The answer was poker chips. The next day, we gave a white poker chip to each person who started in the morning. Just before noon, we collected the white chips from those still working, and gave them blue chips. In the middle of the afternoon, we collected the blues and issued reds. Only those with red chips got paid at the end of the day. From then on, we had a more or less full crew working all day.




Within a few weeks, the jungle had been cleared to a distance of 400 yards or so. Now you might think that all the trees chopped down would provide excellent concealment for an attacking force. Not at all. As soon as trees hit the ground, the ‘Yards would start cutting them up and carrying them off to use for firewood. Now they didn’t have to go into the jungle and risk being captured or killed by the Viet Cong.


There was another important benefit. The ‘Yards raised rice as their dietary staple, but not the kind grown in paddies in the lowlands. The usual agricultural practice was called slash and burn, necessary on the thin topsoil in the mountains. The usual village in the mountains was a semi-nomadic one. They would move into an area, build their temporary houses of bamboo, clear an area of jungle, let the downed vegetation dry, then burn it. In the burned areas they would plant a kind of rice that grew on hillsides. In a year or two or three, when the poor soil was used up, they would move to a new area and repeat the process.


Eventually we had about 400 meters of cleared area around the camp, denying the VC concealment to get in the wire with no warning. As soon as the trees felled around the camp were removed, the villagers started planting rice. The cleared area around the camp increased many times the area available for planting, and they got paid to clear it. For them, that was a win-win situation.

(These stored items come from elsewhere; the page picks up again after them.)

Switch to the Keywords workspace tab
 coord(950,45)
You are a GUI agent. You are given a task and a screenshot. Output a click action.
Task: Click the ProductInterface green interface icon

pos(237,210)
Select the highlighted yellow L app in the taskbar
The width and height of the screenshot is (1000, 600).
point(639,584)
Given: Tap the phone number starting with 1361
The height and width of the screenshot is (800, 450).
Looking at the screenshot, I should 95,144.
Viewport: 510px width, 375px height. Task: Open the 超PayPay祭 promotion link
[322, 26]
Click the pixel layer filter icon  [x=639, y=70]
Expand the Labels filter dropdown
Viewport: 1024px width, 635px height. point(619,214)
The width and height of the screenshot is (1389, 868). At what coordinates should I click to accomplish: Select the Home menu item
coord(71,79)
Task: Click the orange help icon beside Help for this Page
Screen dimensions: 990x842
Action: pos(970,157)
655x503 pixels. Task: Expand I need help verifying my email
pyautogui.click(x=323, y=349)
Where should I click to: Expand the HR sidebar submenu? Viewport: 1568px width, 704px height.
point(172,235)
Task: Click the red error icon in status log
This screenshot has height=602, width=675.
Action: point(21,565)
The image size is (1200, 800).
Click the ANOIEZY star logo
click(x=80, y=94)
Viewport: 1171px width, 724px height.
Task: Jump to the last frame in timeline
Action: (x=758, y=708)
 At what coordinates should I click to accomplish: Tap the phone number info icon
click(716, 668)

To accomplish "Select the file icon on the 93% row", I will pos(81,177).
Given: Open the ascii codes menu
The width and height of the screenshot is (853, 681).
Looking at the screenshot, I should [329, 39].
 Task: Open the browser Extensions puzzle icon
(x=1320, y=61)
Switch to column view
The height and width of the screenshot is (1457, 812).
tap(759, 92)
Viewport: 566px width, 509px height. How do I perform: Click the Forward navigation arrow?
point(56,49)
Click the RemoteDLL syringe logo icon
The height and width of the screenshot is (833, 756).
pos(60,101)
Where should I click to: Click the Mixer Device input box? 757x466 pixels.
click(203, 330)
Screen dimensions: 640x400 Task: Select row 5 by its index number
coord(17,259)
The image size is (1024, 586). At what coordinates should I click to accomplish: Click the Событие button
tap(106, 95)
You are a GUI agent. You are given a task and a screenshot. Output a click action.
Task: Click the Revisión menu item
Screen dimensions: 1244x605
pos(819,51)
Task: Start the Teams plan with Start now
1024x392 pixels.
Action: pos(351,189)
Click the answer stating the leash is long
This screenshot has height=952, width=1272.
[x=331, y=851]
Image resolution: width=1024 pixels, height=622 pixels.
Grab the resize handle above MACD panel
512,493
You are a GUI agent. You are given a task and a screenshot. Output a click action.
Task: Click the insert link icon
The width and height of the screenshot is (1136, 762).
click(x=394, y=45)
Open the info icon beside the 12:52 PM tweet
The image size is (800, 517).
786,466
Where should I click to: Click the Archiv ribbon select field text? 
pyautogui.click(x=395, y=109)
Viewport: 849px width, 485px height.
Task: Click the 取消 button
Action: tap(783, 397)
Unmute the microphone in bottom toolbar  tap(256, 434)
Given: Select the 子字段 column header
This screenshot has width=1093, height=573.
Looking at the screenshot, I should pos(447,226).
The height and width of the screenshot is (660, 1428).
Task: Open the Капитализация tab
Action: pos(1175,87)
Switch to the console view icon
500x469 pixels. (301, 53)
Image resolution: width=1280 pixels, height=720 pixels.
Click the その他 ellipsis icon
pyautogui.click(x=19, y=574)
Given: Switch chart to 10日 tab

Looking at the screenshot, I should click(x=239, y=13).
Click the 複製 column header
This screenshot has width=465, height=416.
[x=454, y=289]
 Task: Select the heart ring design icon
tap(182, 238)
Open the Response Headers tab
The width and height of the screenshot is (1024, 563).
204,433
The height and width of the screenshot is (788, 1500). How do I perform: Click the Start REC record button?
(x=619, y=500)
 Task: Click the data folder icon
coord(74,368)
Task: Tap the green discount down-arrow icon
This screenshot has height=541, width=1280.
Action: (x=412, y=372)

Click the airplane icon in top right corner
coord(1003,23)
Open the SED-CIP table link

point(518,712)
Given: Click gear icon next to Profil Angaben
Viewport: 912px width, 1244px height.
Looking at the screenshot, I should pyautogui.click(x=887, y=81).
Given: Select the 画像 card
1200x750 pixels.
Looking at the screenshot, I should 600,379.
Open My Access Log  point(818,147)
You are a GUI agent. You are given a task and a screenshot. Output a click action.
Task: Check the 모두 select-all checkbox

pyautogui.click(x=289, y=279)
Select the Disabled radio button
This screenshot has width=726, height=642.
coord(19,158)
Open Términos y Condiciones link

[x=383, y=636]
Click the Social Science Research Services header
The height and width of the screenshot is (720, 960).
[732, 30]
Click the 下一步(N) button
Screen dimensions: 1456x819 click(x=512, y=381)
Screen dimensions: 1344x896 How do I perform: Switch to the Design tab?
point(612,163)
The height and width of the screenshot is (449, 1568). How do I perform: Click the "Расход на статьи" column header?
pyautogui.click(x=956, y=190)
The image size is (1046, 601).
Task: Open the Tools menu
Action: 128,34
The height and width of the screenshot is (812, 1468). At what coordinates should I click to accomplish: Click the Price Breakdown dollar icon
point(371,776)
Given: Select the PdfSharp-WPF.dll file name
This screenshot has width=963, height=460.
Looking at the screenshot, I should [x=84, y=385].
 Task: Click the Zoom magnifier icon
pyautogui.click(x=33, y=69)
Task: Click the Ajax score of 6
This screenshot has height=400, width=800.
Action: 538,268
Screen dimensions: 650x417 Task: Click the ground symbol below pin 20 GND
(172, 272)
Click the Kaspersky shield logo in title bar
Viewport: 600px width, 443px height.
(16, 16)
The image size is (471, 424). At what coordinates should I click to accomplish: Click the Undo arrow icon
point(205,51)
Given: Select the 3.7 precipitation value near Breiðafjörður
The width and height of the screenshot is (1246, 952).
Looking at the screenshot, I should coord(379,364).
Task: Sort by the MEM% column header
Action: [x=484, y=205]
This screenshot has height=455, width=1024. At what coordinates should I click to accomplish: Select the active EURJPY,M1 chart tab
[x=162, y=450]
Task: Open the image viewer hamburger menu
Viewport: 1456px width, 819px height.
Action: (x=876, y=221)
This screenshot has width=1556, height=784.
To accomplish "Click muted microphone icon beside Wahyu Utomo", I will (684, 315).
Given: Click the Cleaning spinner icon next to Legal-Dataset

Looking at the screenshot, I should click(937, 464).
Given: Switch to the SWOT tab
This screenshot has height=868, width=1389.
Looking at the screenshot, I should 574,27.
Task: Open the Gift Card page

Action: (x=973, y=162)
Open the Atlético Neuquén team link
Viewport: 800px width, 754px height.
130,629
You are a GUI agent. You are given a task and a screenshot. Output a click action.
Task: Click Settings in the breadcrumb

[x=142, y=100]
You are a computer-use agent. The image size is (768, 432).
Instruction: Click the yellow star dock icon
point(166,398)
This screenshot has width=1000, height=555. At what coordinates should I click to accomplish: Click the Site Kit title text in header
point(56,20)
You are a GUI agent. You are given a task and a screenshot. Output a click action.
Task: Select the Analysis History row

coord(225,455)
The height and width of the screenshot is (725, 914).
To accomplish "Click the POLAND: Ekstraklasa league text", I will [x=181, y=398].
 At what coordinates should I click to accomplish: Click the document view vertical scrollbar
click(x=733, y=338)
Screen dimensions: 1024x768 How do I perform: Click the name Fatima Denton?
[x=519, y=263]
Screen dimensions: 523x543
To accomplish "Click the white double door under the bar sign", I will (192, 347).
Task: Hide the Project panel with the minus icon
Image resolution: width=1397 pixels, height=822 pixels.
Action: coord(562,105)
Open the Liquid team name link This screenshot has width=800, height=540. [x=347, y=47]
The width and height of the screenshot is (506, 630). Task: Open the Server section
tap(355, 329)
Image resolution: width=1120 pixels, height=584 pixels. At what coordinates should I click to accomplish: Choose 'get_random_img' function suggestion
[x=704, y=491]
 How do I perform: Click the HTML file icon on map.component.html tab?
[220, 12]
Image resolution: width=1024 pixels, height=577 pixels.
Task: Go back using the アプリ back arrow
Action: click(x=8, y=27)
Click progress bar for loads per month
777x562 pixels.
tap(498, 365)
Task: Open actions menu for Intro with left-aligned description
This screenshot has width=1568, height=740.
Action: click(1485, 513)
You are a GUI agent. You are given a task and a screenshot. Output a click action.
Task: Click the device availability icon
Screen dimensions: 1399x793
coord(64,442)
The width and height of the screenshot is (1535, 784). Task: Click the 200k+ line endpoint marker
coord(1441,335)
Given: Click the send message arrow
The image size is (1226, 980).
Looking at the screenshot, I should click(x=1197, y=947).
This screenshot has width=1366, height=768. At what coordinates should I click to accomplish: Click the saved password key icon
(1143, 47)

But there were far more serious and corrupt attempts to milk the system for money.


Based on the information we were able to get, VNSF camp commanders had to buy their position, which was considered a way to get rich ripping off the Americans. Not only that, they were assigned a monetary quota of cash each month that had to be turned over to their commander. A day or two after pay day each month, a Vietnamese bag man came around to collect the loot from the VNSF camp commander for his superior. I can’t say for sure that was the case in every camp, but there was ample evidence at Dak Pek to convince us of its truth.


Americans paid the strikers in cash every month. Each company would line up its troops who were paid and the fingerprint of their right forefinger was taken. But with over 700 men to pay, there was no way we could assure that any man was not paid multiple times. We believed that the VNSF ordered the men to do this, and of course, they had to turn the overpayments over to the VNSF who used the money to fulfill their monthly quota.


Our solution was to use the big black magic markers on the back of the right hand of each person paid. There was no way they could completely obliterate before the end of the day the huge black indelible blob we put on their hands.